Jetzt lachen sie uns wieder von allen Seiten an: die Wahlplakate. Doch wie gelingt es ihnen am besten, rasch die Aufmerksamkeit der Betrachter – auch der uninteressierten – auf sich zu ziehen? Wie hat sich das Plakat seit seinen Anfängen verändert? Und was hat das alles mit dem Benziger Verlag zu tun?
Die Geschichte des Plakats geht bis auf die Erfindung des Buch- und Bilderdrucks im 15. Jahrhundert zurück. Diese technische Revolution ermöglichte die Verbreitung von Flugblättern und Flugschriften. Das Plakat im heutigen Sinn erlebte mit der Industrialisierung und dem Tourismus ab dem späten 19. Jahrhundert seine Blütezeit – nicht zuletzt dank einer weiteren technischen Erfindung: Der Farblithografie. Diese ermöglichte es ab den 1870er-Jahren, kostengünstig auch grosse Formate und vor allem farbige Plakate zu drucken.
Auch der Benziger Verlag beherrschte diese Technik sehr bald. Die Einsiedler Firma druckte Werbeplakate mit den unterschiedlichsten Motiven: sei es für eine Tabak- & Cigarrenfabrik in Solothurn, für die Schweizerische Südostbahn, für Schützenfeste oder für das Dorf Einsiedeln als Tourismusdestination. Es dauerte nicht lange, bis sich Künstler auf dieses neue Format spezialisierten: Zwei Beispiele dafür sind der Einsiedler Meinrad Zehnder (1885-1941) und der Schwyzer Melchior Annen (1868-1954), die beide schweizweit für ihre Plakatkunst bekannt waren. Meinrad Zehnder war Zeichenlehrer an der Klosterschule und an der damals bestehenden Gewerbeschule Einsiedeln; Melchior Annen absolvierte eine Lehre als Lithograf bei Benziger und war später während zehn Jahren als Zeichner und Maler in der Grafischen Anstalt Orell Füssli in Zürich tätig. Seine frühesten Plakate entstanden um 1890. Nach dem Ersten Weltkrieg war er einer der Ersten, die auch politische Plakate entwarfen. Zehnder wie Annen arbeiteten regelmässig mit dem Benziger Verlag zusammen und entwarfen für diesen auch mehrere politische und touristische Plakate.

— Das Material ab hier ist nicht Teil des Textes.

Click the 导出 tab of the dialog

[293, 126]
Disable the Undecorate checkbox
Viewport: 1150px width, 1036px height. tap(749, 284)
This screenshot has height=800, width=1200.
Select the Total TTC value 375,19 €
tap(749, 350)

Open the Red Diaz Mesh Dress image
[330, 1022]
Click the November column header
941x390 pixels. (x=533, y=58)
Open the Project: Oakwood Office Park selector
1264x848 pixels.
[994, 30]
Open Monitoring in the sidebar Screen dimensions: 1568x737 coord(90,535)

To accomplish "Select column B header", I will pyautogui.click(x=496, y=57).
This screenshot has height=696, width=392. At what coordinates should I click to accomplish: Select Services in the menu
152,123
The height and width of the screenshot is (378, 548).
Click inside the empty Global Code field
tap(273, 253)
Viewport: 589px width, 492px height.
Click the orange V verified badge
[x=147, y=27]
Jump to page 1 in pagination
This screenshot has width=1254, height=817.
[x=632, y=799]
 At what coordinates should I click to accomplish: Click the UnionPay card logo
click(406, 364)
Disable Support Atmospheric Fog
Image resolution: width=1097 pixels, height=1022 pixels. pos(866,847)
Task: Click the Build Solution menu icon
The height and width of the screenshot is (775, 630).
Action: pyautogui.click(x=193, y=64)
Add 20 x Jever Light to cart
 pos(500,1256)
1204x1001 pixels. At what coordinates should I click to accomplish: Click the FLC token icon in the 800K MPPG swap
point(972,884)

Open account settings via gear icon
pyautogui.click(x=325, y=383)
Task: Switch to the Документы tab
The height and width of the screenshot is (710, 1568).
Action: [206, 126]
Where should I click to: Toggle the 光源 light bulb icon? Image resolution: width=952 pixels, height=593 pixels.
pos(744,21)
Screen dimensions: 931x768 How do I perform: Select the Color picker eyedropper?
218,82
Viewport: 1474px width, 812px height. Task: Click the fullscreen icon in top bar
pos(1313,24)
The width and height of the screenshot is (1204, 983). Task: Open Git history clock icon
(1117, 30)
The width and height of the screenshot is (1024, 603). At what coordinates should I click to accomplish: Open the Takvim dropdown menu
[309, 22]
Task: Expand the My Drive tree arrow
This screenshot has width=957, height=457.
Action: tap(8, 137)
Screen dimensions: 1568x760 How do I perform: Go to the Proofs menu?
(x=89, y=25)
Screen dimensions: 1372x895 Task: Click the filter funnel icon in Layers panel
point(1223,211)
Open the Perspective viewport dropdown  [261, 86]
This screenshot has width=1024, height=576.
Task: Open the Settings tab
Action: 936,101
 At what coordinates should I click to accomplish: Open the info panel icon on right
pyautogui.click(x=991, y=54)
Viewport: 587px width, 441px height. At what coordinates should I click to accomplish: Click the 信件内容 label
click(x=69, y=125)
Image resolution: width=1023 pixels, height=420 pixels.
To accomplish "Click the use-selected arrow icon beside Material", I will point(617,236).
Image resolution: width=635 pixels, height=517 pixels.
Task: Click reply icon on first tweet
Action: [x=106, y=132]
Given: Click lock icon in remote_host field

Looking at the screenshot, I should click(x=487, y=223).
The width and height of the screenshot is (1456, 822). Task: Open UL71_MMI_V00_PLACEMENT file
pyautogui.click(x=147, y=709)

Ganz im Stil der damaligen Zeit integrierten Künstler wie Zehnder und Annen Ansichten und Streckenpläne in ihre Entwürfe von Tourismusplakaten. Diese mussten aus nächster Nähe, also direkt vor dem Plakat stehend, gelesen werden. Mehrere Motive wurden um ein zentrales Bild angeordnet und mit einer Landkarte oder einem Zugfahrplan ergänzt.
Jedoch zeigte sich schon bald, dass Motiv und Text den Betrachter gleichzeitig fesseln müssen, damit ein Plakat seine optimale Wirkung entfalten kann. Statt einer Ansammlung verschiedener Bilder stellte man deshalb nur noch ein einzelnes charakteristisches Sujet dar und erzielte so einen «plakativen» Effekt. Die gestalterischen Kriterien wurden dabei immer wichtiger: Das Format wurde grösser, die Schrift markanter, die Farben satter. Mit kräftiger Umrisslinie dargestellte Politiker, Schützen, Turner oder Bauern nahmen nun den grössten Teil der Bildfläche in Anspruch.
Die damaligen Sujets und die mittels Plakate ausgefochtenen politischen Auseinandersetzungen sind uns längst nicht mehr immer vertraut. Doch die Plakate und ihre Sujets funktionieren in ihrer Bildsprache und ihrer prägnanten Dramatik noch immer. Von welchen Wahlplakaten, die momentan aushängen, wird man das in ein paar Jahrzehnten wohl noch sagen können?
Das Museum Fram arbeitet zurzeit an der Digitalisierung und Inventarisierung seiner Plakatsammlung – und bringt so kostbare Bilderschätze wieder ans Licht.